The purpose of this study was to evaluate the effect of custom-made orthotics on pain, health-related quality of life (HRQoL), function and fatigue in children and adolescents with generalised joint hypermobility (GJH) and lower limb pain. Fifty-three children aged 5-18 years were fitted with custom-made polypropylene orthotics. Visual analogue scale (VAS) assessed lower limb pain severity, Paediatric Quality of Life Inventory assessed HRQoL and fatigue and six-minute walk test (6 MWT) measured functional endurance at baseline, at 1 month and 3 months post-intervention. A mixed model including a random intercept for participant and a fixed effect for time was used to assess differences in outcomes over time. Fifty-two children completed the study (mean age 10.6-years). Children reported significantly reduced pain (mean VAS reduction -27/100, 95%CI: -33, -21), improved HRQoL (mean total improvement 11/100, 95%CI: 7, -15), functional capacity (mean 6MWT improvement 27 m, 95%CI: 18, -36) and fatigue (mean total improvement 13/100, 95%CI: 9, -17) after 1 month of wearing the custom-made orthotics. From 1 month to 3 months there was further statistically but not clinically significant reduction in pain while benefit on other outcomes was maintained. In this study, children with GJH reported reduced lower limb pain, improved HRQoL, functional endurance and fatigue after a month post-fitting of custom-made orthotics which was maintained over a 3 month period. Orthotics were well-tolerated with no serious adverse events reported.

Validation of an Electronic Visual Analog Scale App for Pain Evaluation in Children and Adolescents With Symptomatic Hypermobility: Cross-sectional Study.
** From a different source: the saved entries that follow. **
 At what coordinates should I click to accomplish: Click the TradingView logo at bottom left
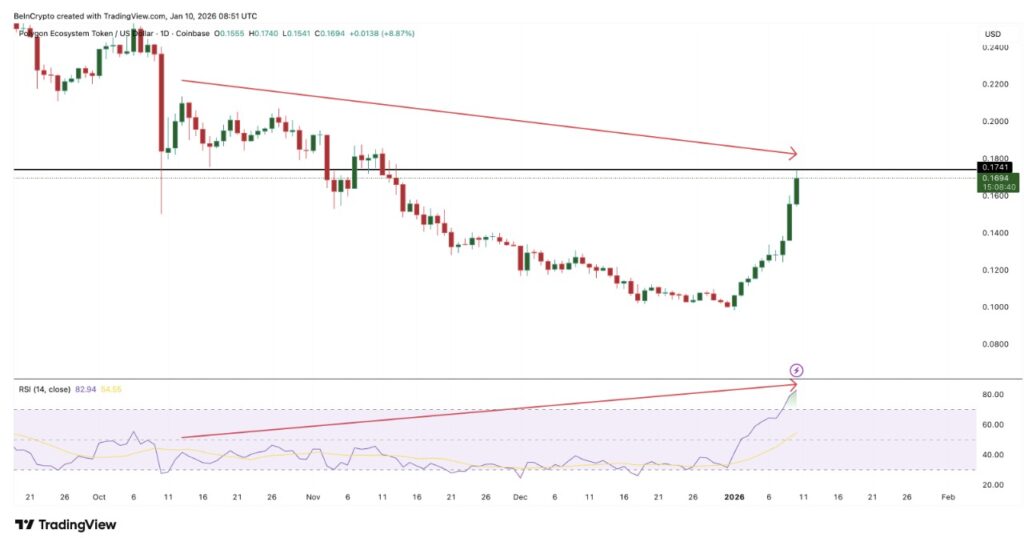(x=65, y=524)
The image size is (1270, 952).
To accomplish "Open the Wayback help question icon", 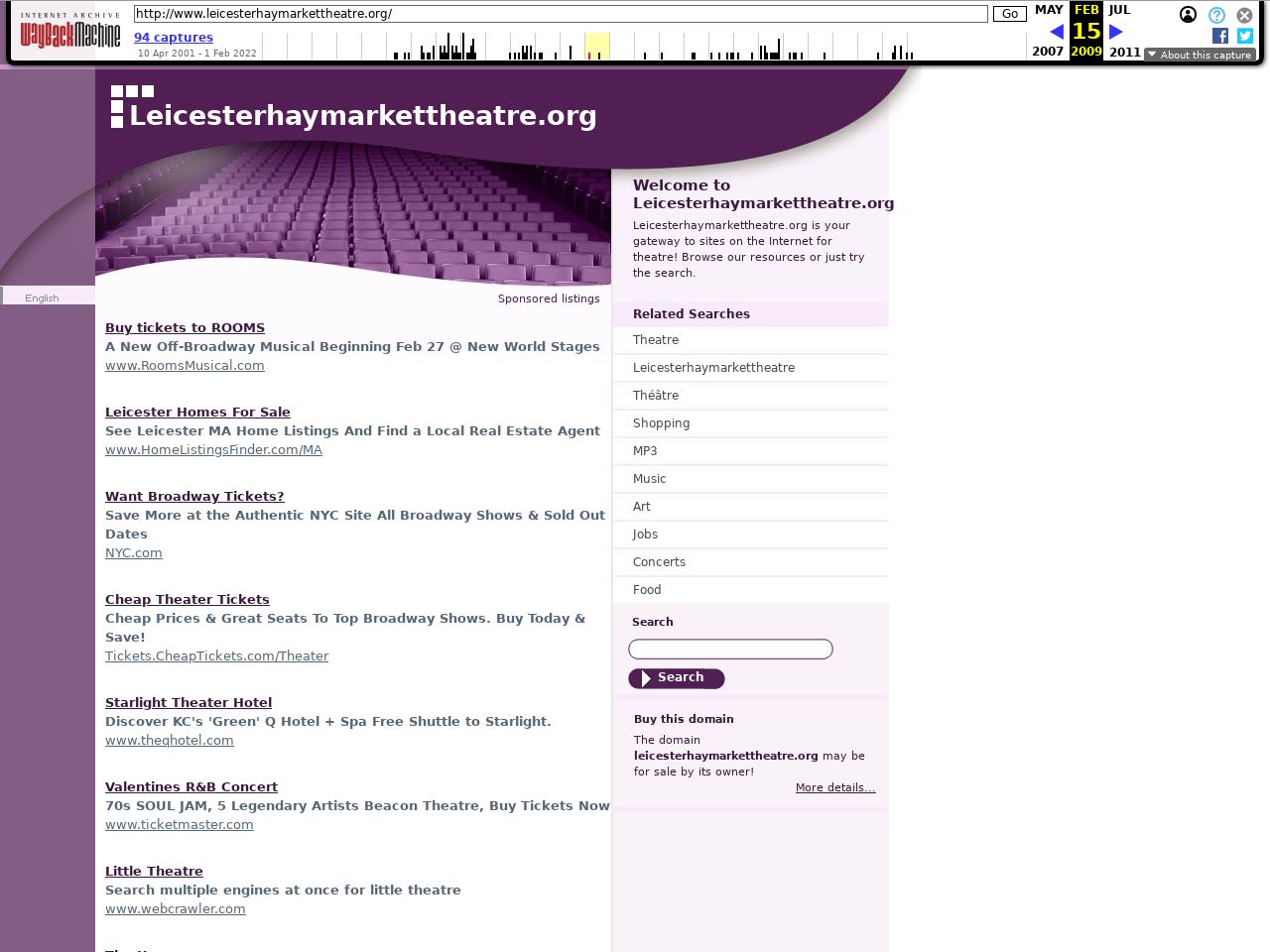I will point(1216,15).
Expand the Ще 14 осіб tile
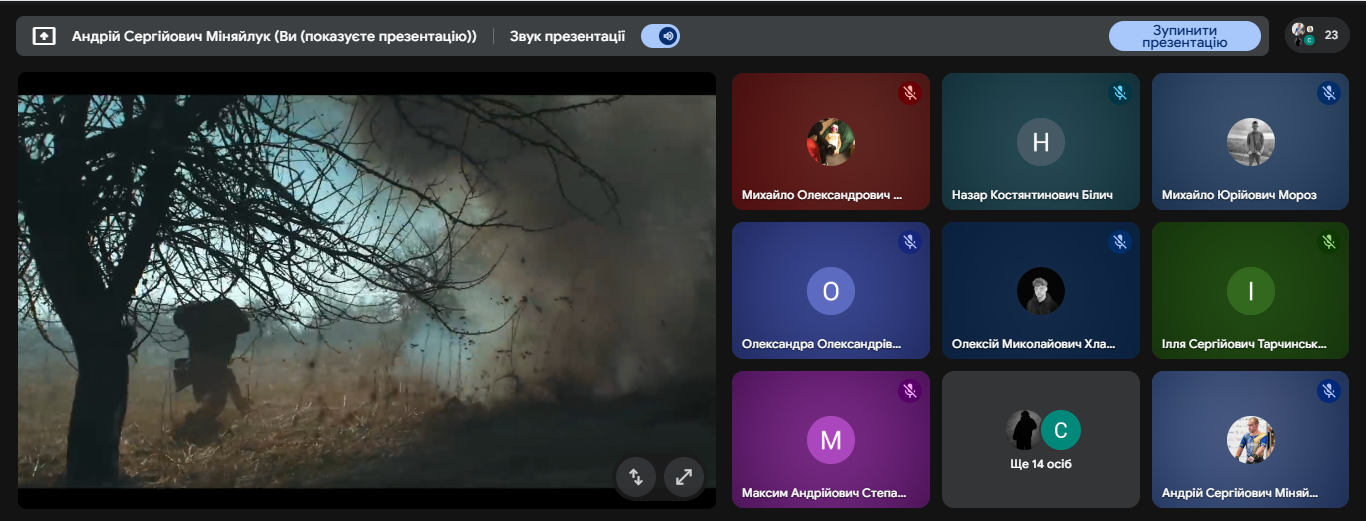1366x521 pixels. (1040, 440)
BACKGROUND: Rapid advances in mobile apps for clinical data collection for pain evaluation have resulted in more efficient data handling and analysis than traditional paper-based approaches. As paper-based visual analogue scale (p-VAS) scores are commonly used to assess pain levels, new emerging apps need to be validated prior to clinical application with symptomatic children and adolescents. OBJECTIVE: This study aimed to assess the validity and reliability of an electronic visual analogue scale (e-VAS) method via a mobile health (mHealth) App in children and adolescents diagnosed with hypermobility spectrum disorder/hypermobile Ehlers-Danlos syndrome (HSD/HEDS) in comparison with the traditional p-VAS. METHODS: Children diagnosed with HSD/HEDS aged 5-18 years were recruited from a sports medicine center in Sydney (New South Wales, Australia). Consenting participants assigned in random order to the e-VAS and p-VAS platforms were asked to indicate their current lower limb pain level and completed pain assessment e-VAS or p-VAS at one time point. Instrument agreement between the 2 methods was determined from the intraclass correlation coefficient (ICC) and through Bland-Altman analysis. RESULTS: In total, 43 children with HSD/HEDS aged 11 (SD 3.8) years were recruited and completed this study. The difference between the 2 VAS platforms of median values was 0.20. Bland-Altman analysis revealed a difference of 0.19 (SD 0.95) with limits of agreement ranging -1.67 to 2.04. An ICC of 0.87 (95% CI 0.78-0.93) indicated good reliability. CONCLUSIONS: These findings suggest that the e-VAS mHealth App is a validated tool and a feasible method of collecting pain recording scores when compared with the traditional paper format in children and adolescents with HSD/HEDS. The e-VAS App can be reliably used for pediatric pain evaluation, and it could potentially be introduced into daily clinical practice to improve real-time symptom monitoring. Further research is warranted to investigate the usage of the app for remote support in real clinical settings.